Data Act Faces New Test as Drug Group Speeds Up Lawsuit Plans
April 27, 2006
Attorneys for a medical marijuana advocacy group are speeding up their plans to file a new lawsuit under the Information Quality Act (IQA), which supporters of the law hope could set a new precedent allowing outside groups to sue EPA and other agencies over their delays in correcting allegedly flawed data.
The lawsuit would be the first under the IQA since a federal appeals court earlier this year threw out the first major test case under the statute, saying the act does not allow outside parties to sue the government over its final decisions. The act allows the public to petition the government to correct flawed federally disseminated data.
Environmentalists and other public interest groups are strongly opposed to the IQA and say that if judicial review were provided, industry groups critical of new regulations could bog down federal rules by challenging selected data in court. But industry groups, who say the law is a crucial tool to correct poor data, argue that Congress intended to provide judicial review even though the law is silent on the issue.
The Americans for Safe Access, a California-based medical marijuana advocacy group, says it may file a new IQA lawsuit against the Department of Health & Human Services (HHS) as soon as next week because the department has failed to act on a long-standing petition the group filed challenging claims on the health benefits of using the drug.
The group says it has sped up its plans because of two recent contradictory statements by HHS on the potential health benefits of the drug, which a source with group says will help establish that the government is acting in an "arbitrary and capricious" manner in continuing to delay a final decision on the petition. The suit, which may be filed May 2 in a federal district court in California, would be the first to test whether the IQA allows judicial review for government inaction.

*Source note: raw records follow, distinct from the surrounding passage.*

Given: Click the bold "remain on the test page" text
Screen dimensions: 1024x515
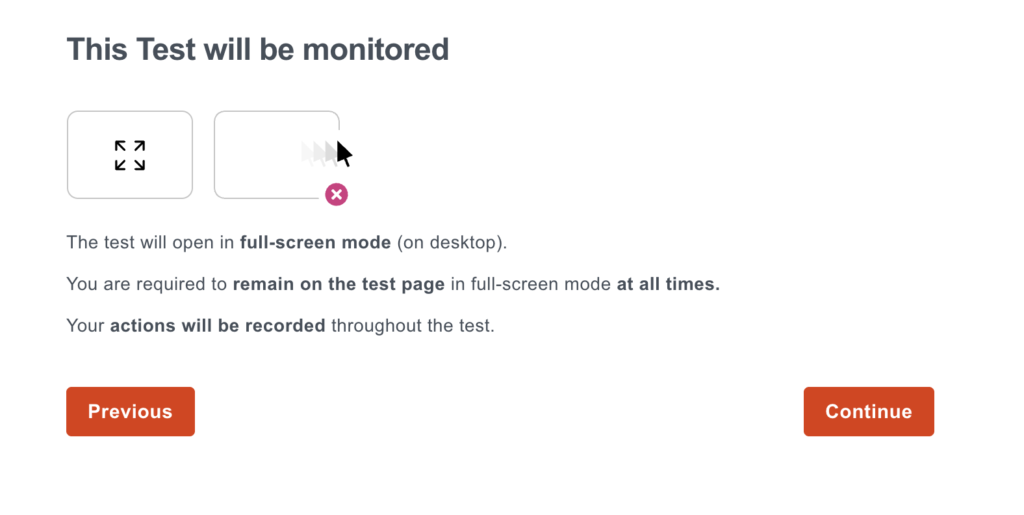Looking at the screenshot, I should 339,285.
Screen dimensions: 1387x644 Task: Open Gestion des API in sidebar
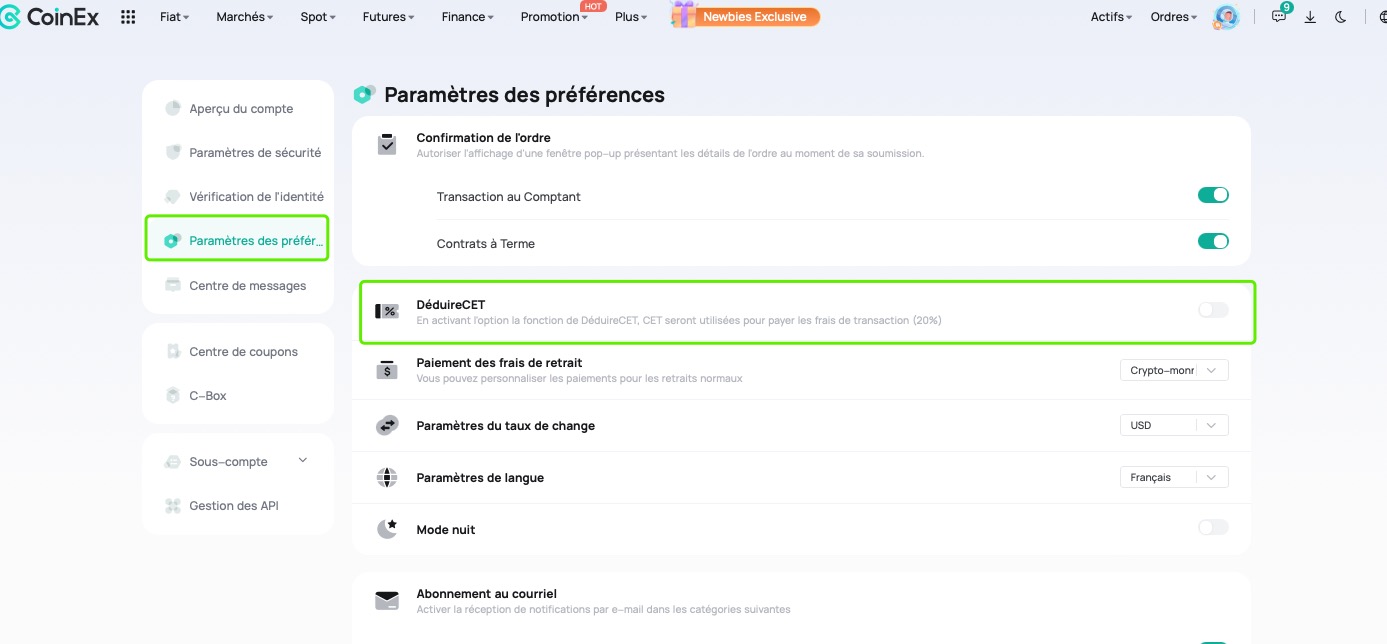[x=234, y=506]
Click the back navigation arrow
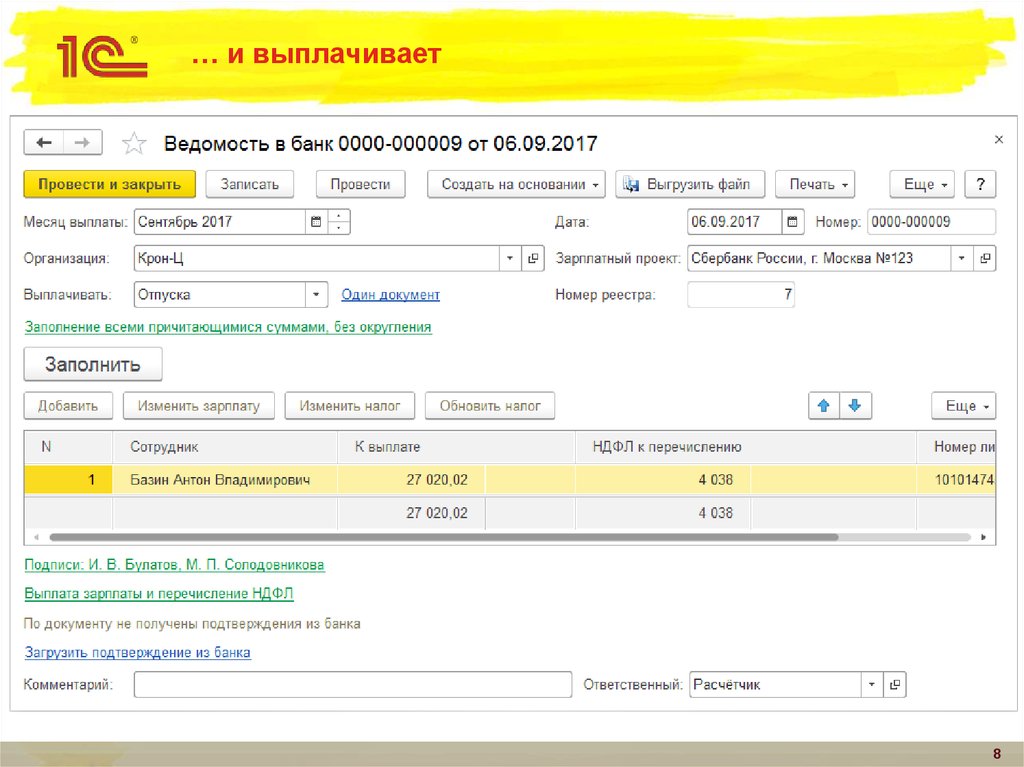This screenshot has width=1024, height=767. point(44,143)
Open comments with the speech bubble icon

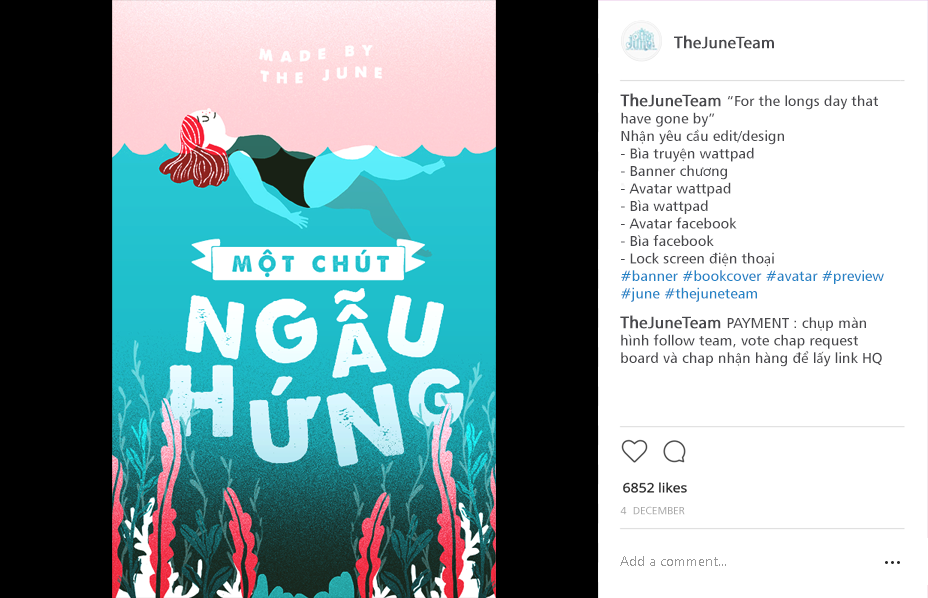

Earlier this month, HHS issued its sixth delay of the group's petition to correct the department's data, which says "marijuana has no currently accepted medical use in treatment in the United States." HHS said in an April 12 letter to the group that more time was needed to "coordinate" the government's final position on the issue.
But last week, the Food & Drug Administration (FDA), which is overseen by HHS, issued a statement in response to a host of congressional inquiries on the government's views on whether there is scientific evidence to support medical marijuana use. FDA's April 20 advisory said a host of HHS groups have studied the issue and concluded, "No sound scientific studies supported medical use of marijuana for treatment in the United States, and no animal or human data supported the safety or efficacy of marijuana for general medical use." The advisory adds, "FDA has not approved smoked marijuana for any condition or disease indication."
HHS officials did not respond to calls for comment.
The Center for Regulatory Effectiveness (CRE), an industry-funded watchdog group and a leading proponent of the IQA, says the government is not issuing a final decision because Americans for Safe Access is likely to sue if the government rejects its petition. A source with the CRE says HHS' continuing delays may indicate that federal officials fear they may lose on the merits of such a case, which would mean that a federal court could for the first time establish that all decisions under the act are judicially reviewable.
But before a final HHS decision is made, the source believes the medical marijuana group has a strong chance of establishing that the act provides judicial review to compel agency action because of HHS' seemingly contradictory actions. The CRE is advising the medical marijuana advocates in their planned suit.
Despite the facts, some administrative law experts have said compelling federal action is difficult because courts often recognize that agencies are strapped for resources and hard-pressed for time, and meeting deadlines on IQA petitions is not possible in light of other priorities (Inside EPA, Dec. 2, 2005, p1). Also, the government often settles with plaintiffs and sets a deadline for a final decision, so the court may never rule to compel agency action.
Nevertheless, the medical marijuana suit will likely be closely monitored because it will be the first litigation since the March 6 ruling in Salt Institute and U.S. Chamber of Commerce v. Michael Leavitt, where the U.S. Court of Appeals for the 4th Circuit affirmed a lower court ruling that the plaintiffs lacked standing to sue under the IQA. As part of its IQA request for HHS to correct data on the health effects of salt intake, the Salt Institute wanted the government to make publicly available all information that supported its findings (Inside EPA, March 10, p1).
But the government refused to provide the information, and interpreted the industry's petition as a request for data under the Freedom of Information Act (FOIA). Both the lower court and 4th Circuit agreed with the government, with the 4th Circuit saying the plaintiffs did not have a right to the data under FOIA.
Sources on both sides of the act have agreed that the case may not have been the best test of the IQA's judicial review limits because of the FOIA issue.